Il negoziato è stato bloccato da parte di Asstel, indisponibile ad affrontare la parte economica della rivendicazione di Slc Cgil, Fistel Cisl e Uilcom: 260 euro al quinto livello. Una cifra congrua, in linea con gli andamenti inflattivi del triennio di vigenza, che ha l’obiettivo di ripristinare il potere di acquisto perduto in questi anni per effetto dell’inflazione cresciuta ben oltre le previsioni.

Il contratto collettivo nazionale delle telecomunicazioni, lo ricordiamo, copre una platea di circa 150mila addetti distribuiti in un quadro variegato di realtà che vanno dalle grandi Telco alle aziende di Rete e all’Ict, per finire al comparto del Crm/Bpo; interessato, quest’ultimo, da una grave vertenza che ha visto alcune aziende abbandonare la trattativa e il Ccnl stesso, per sottoscrivere un contratto in dumping con Cisal, lesivo in tema di diritti e, in prospettiva, di salario per migliaia di lavoratori.
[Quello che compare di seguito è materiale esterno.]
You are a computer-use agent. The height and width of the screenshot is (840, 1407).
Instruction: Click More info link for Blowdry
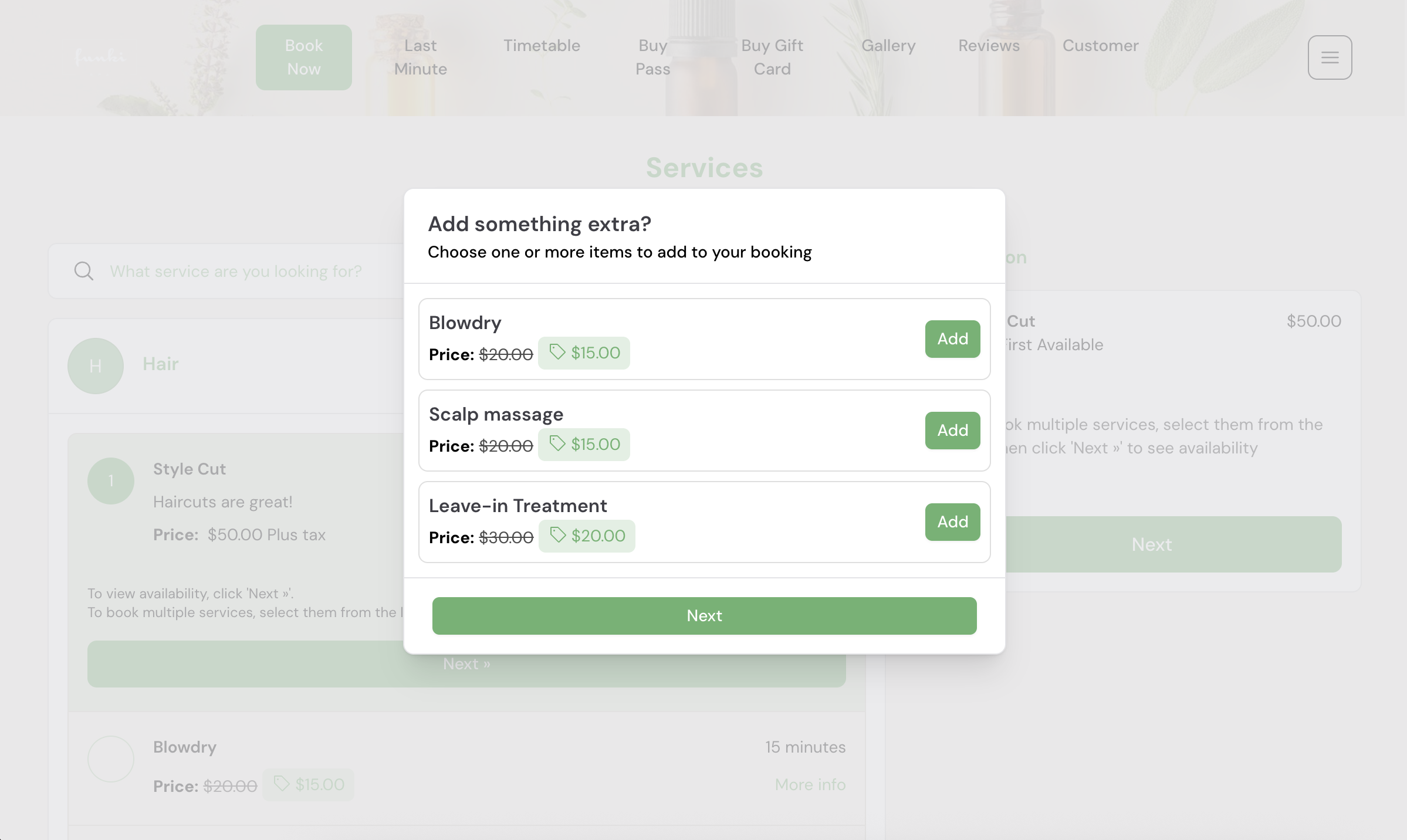(810, 785)
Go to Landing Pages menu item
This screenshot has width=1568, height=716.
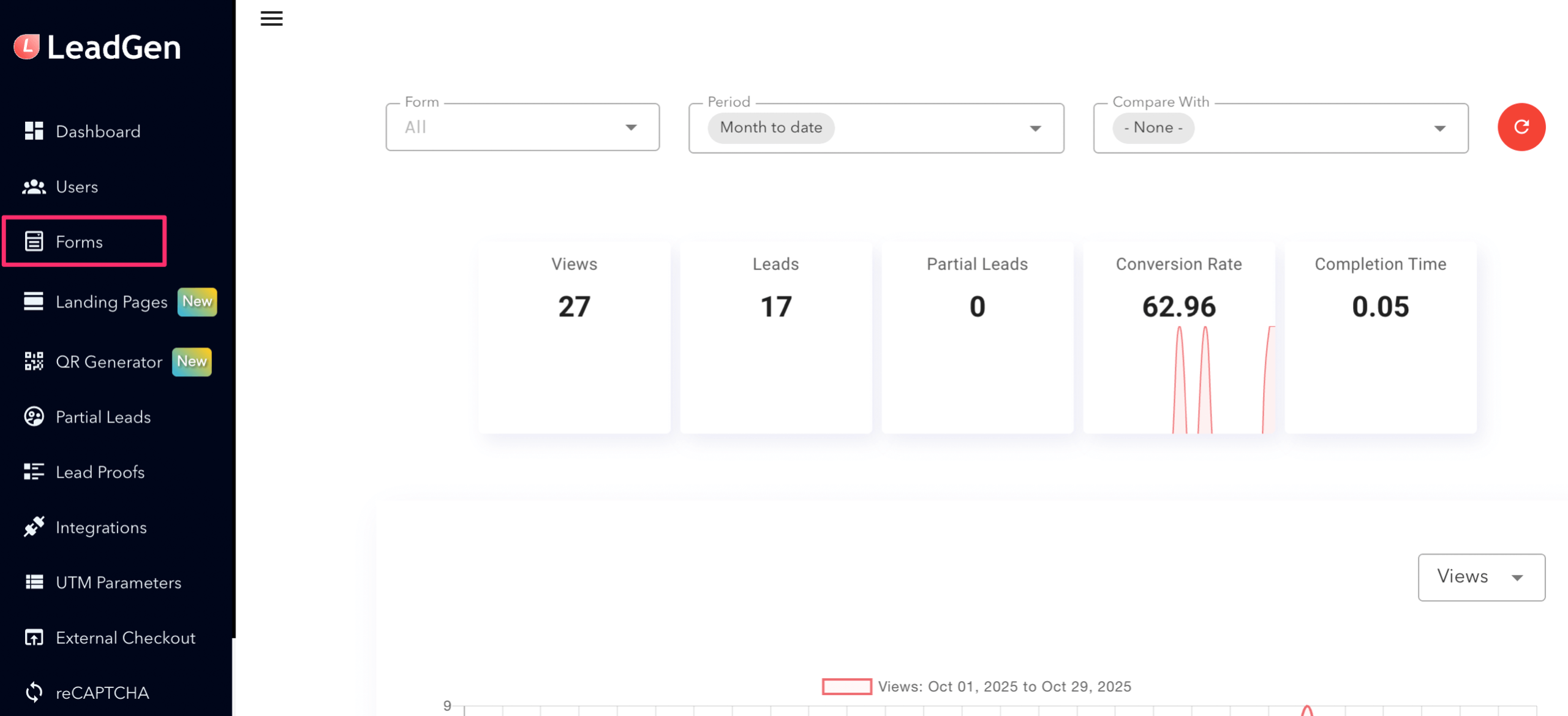111,302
Questa vicenda crea un pericoloso precedente per tutto il settore. Un settore una volta ricco ma che da anni ormai vive la paradossale contraddizione di ricavi in caduta libera in presenza di una domanda che cresce.

Da una parte la mancanza di politiche industriali da parte di governi miopi, quando non pavidi, dall’altra parte una folle competizione sui prezzi, hanno portato all’attuale situazione in cui le grandi Telco stanno usando il mancato rinnovo del Ccnl come arma di ricatto e pressione nei confronti del governo a sostegno delle loro rivendicazioni verso l’esecutivo, ad esempio in tema di fiscalità agevolata e sgravi sui costi energetici.

Grave ed inaccettabile che, in un paese dove il potere d’acquisto dei salari retrocede a livelli inferiori a quelli del 2008, Confindustria pensi ancora di scaricare le contraddizioni del “mercato” sul diritto dei lavoratori a un salario degno.

Dopo lo sciopero di settore, in grave ritardo, il ministero delle Imprese e del Made in Italy ha convocato un tavolo sulle Tlc per il 24 aprile. Meglio tardi che mai, soprattutto oggi, in un contesto internazionale sempre più destabilizzato, dove giocano un ruolo senza precedenti i vassalli tecnologici di Trump, proiettati verso un progetto globale di tecno-feudalesimo digitale.

Oggi più che mai denunciamo l’assenza di politiche per gestire una transizione digitale che argini invece queste derive, oggi più che mai difendiamo le ragioni del lavoro in un settore strategico per tutto il Paese, fino a quando non avremo il rinnovo del contratto e oltre.